> Document

[Start]

# Bur Dubai vs Deira Pros and Cons



## stamboy (Apr 1, 2013)

Hi all,

I'm going to be coming to Dubai soon and have read a fair bit of the great stuff on this forum so thanks to all for that.

I shall be working close to Al Ghubaiba Metro so I wanted to live somewhere close that is on the Metro (as I don't intend on having a car).

I've basically narrowed down my options to Deira or Bur Dubai areas, and would be interested in hearing the advantages and disadvantages of both, e.g. are the cheap places to eat around there, is it noisy, etc in comparison to both places.

I'd also be interested in knowing any decent apartment names if anyone could recommend them. 

I had initially looked at Al Nahda as rents look good but I read some reports that traffic is a nightmare and I would unlikely to be close to walk to the Metro. Also my understanding is that there aren't as many places to eat around there compared to Deira and Bur Dubai. 

One last factor is that a quick and easy Metro commute is very important to me after years of long commuting into London.

Thanks all


----------



## Tropicana (Apr 29, 2010)

Both are noisy; roads in Deira are smaller and more congested. 

Bur Dubai also seems to have more housing options. 

Would you consider SZR after Trade center?

There are 2-3 metro stops, and the south bound side has lots of chain eateries.


----------



## stamboy (Apr 1, 2013)

Tropicana said:


> Both are noisy; roads in Deira are smaller and more congested.
> 
> Bur Dubai also seems to have more housing options.
> 
> ...


Hi Tropicana,

Thanks for the reply. I would consider other recommended areas as long as the apartment was very close to the Metro as I don't want to have the hassle of getting buses or taxis. Also if it's too far to walk, whilst the distance isn't a problem, the weather would be in the extreme heat I imagine!

I also plan on eating out a lot so closeness to less expensive eating places is going to be important to me. 

Is it comfortable walking for say 10mins at 7am or 6pm at night in the hottest months?

Many thanks


----------



## TallyHo (Aug 21, 2011)

You might find it's still quicker to drive to work than take the metro if you're coming from the south end of Dubai. 

There isn't much of a western expat presence in either Bur Dubai or Deira, although Deira seems to have a fair number of Russians.

As long as you're near a metro stop I wouldn't restrict my options to those two areas. Look at buildings along Sheikh Zayed Road between Trade Centre and Defence roundabouts.


----------



## stamboy (Apr 1, 2013)

TallyHo said:


> You might find it's still quicker to drive to work than take the metro if you're coming from the south end of Dubai.
> 
> There isn't much of a western expat presence in either Bur Dubai or Deira, although Deira seems to have a fair number of Russians.
> 
> As long as you're near a metro stop I wouldn't restrict my options to those two areas. Look at buildings along Sheikh Zayed Road between Trade Centre and Defence roundabouts.


Thanks for the reply, I don't want to drive but would consider other places close to the Metro. I'm on a bit of a budget too so that's part of the reason why I narrowed it down to those two areas as well as the closeness to work.

[End]

> Stored records
[Start]

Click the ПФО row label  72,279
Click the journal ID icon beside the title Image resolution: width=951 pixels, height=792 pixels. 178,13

[End]
[Start]

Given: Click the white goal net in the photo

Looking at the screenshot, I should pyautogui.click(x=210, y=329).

[End]

> Task list
1. In the Bur Dubai vs Deira thread, which of the two areas does Tropicana say has smaller, more congested roads?
2. Reproduce the passage of the Bur Dubai vs Deira thread from "I also plan" up to and including "the hottest months?", word for word.
3. Continue the Bur Dubai vs Deira thread from where it stops.

> Per-task outputs
1. Deira.

2.
I also plan on eating out a lot so closeness to less expensive eating places is going to be important to me. 

Is it comfortable walking for say 10mins at 7am or 6pm at night in the hottest months?

3.
----------



## saraswat (Apr 28, 2012)

stamboy said:


> Thanks for the reply, I don't want to drive but would consider other places close to the Metro. I'm on a bit of a budget too so that's part of the reason why I narrowed it down to those two areas as well as the closeness to work.


If you are serious about Bur Dubai, the best place would be behind/around Bur Juman ... Khalid Bin Waleed station is across the road from the mall


----------



## Engineer (Jan 13, 2012)

I lived in Bur Dubai for over two years and found it no bother at all, bank, bars and super market close by


----------



## stamboy (Apr 1, 2013)

Thanks Engineer and Saraswat - could you recommend any decent 1 or 2 bed apartments in those areas?


----------



## saraswat (Apr 28, 2012)

The golden sands buildings were quite popular, there are 12 of them or something like that right around each other, , most of them are of the hotel apartments variety but then there are some residential buildings too ..... I do remember them being there 18 odd years ago, so some would be 'old' in Dubai terms... But most of them have gyms, swimming pools etc..


----------



## Tropicana (Apr 29, 2010)

stamboy said:


> Is it comfortable walking for say 10mins at 7am or 6pm at night in the hottest months?
> 
> Many thanks


In a typical year, Dubai is at its hottest from June to mid September.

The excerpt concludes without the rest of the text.